Though there are significant questions about the moral status of
suicide, our focus in this section addresses a narrower concern:
assisted suicide.
Assisted Suicide refers to situations where individuals assist
another person in committing suicide, usually because something
about the person’s situation prevents them from completing that
act on their own.
We are specifically interested in the concerns raised by the
possibility of physicians assisting individuals in this way.
Though some people equate physician-assisted suicide with
voluntary active euthanasia, there are others who insists that they
are importantly different.
Brock, “Voluntary Active
Euthanasia”
The aim of Brock’s essay is to defend the moral
permissibility of VAE, in those instances where the patient
exhibits the requisite competence.
His defense rests on two fundamental moral values:
1. Individual self-determination (autonomy)
2. Individual well-being
The basic argument is that these principles jointly support
the claim that patients should have the right to make
decisions about their medical care and inasmuch as VAE is
consistent with these values, VAE is a morally permissible
choice for patients to make and doctors should respect this
choice.
Two Moral Values
When we consider the two values at the heart of Brock’s argument,
we can appreciate their centrality not only to our thinking about patient
rights, but to many basic moral intuitions.
The first value speaks to our status as moral agents. Assuming
competency, we generally agree that people have a right to define
their own conception of a good life, at least to the degree that it
affects them.
This is what Brock is calling self-determination.

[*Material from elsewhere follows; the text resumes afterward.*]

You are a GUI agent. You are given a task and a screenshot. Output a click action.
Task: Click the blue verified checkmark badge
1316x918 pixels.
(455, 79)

The second value addresses our relationship to other self-determining
agents. The basic idea is that to the extent that we are involved with
others, we should be guided by a concern for their personal wellbeing.

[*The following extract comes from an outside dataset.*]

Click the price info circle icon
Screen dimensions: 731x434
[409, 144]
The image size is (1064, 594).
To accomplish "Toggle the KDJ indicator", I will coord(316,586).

To paternalistically interfere with their self-determination, we need very
good reasons to think that we are making them better off than they would
be if they chose for themselves.
What about Physicians?
One serious objection raised against VAE addresses the moral
concerns and obligations of the physicians potentially involved in
the process.
Clearly, if a particular physician is morally opposed, they should
not be forced to participate.
More significantly, it has been argued that VAE is directly opposed
to the principled core of the code of ethics under which doctors
operate, undermining the trust and confidence patients have in
doctors.
Brock responds by noting that just the opposite may very well be
the case. In a system which supports VAE, patient autonomy and
well-being would be recognized as paramount values, and patients
would rightly believe that their interests we of fundamental
importance to their doctors.
Doerflinger, “Assisted Suicide:
Pro-Choice or Anti-Life?”
Richard Doerflinger is Associate Director for Pro-Life
Activities for the United States Conference of Catholic
Bishops.
He references the religious context of his position at the
beginning of his essay, but his argument is moral rather than
religious.
Doerflinger objects to the permissibility of assisted suicide
(including active euthanasia) on two bases:
1. The standard pro-choice appeal to autonomy is at odds with itself.

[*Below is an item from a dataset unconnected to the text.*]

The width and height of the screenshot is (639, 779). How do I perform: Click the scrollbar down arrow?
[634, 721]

2. Pro-choice advocates fail to appreciate the risks of a slippery slope
towards allowing wrongful practices of killing.
Pro-Choice?
Though more familiar to us from the debate about the
moral and legal status of abortion, the label ‘pro-choice’
has been employed by advocates and critics of
assisted-suicide to reflect the focus on selfdetermination highlighted by people like Brock.
At first pass, Doerflinger notes that such a focus seems
incompatible with the idea that human life has intrinsic
value.
Instead, it seems that life has only a subjective value:
valuable only if the subject of the life values it.
Reprising the Argument from SelfDetermination
Doerflinger summarizes this position as the claim that
we should respect the wishes of patients contemplating
asking for assistance in ending their life because
humanity or personhood has a dignity that demands
respect for individual freedom.
• They claim that suicide is the “ultimate” exercise of
self-determination, and thus deserves not only respect,
but the assistance of others.
• This has led some, (most notably the members of the
Hemlock Society) to advocate a constitutional “right to
die.”
A Constitutional (but not moral)
Contradiction
According to Doerflinger, this argument departs from American
traditions on liberty.
The inalienable human rights described in the Declaration of
Independence are: “life, liberty, and the pursuit of happiness.”
These rights are importantly nested. Liberty allows for the pursuit
of happiness and life allows for liberty.
“Safeguards against the deliberate destruction of life are thus seen as
necessary to protect freedom and all other rights” (318c2).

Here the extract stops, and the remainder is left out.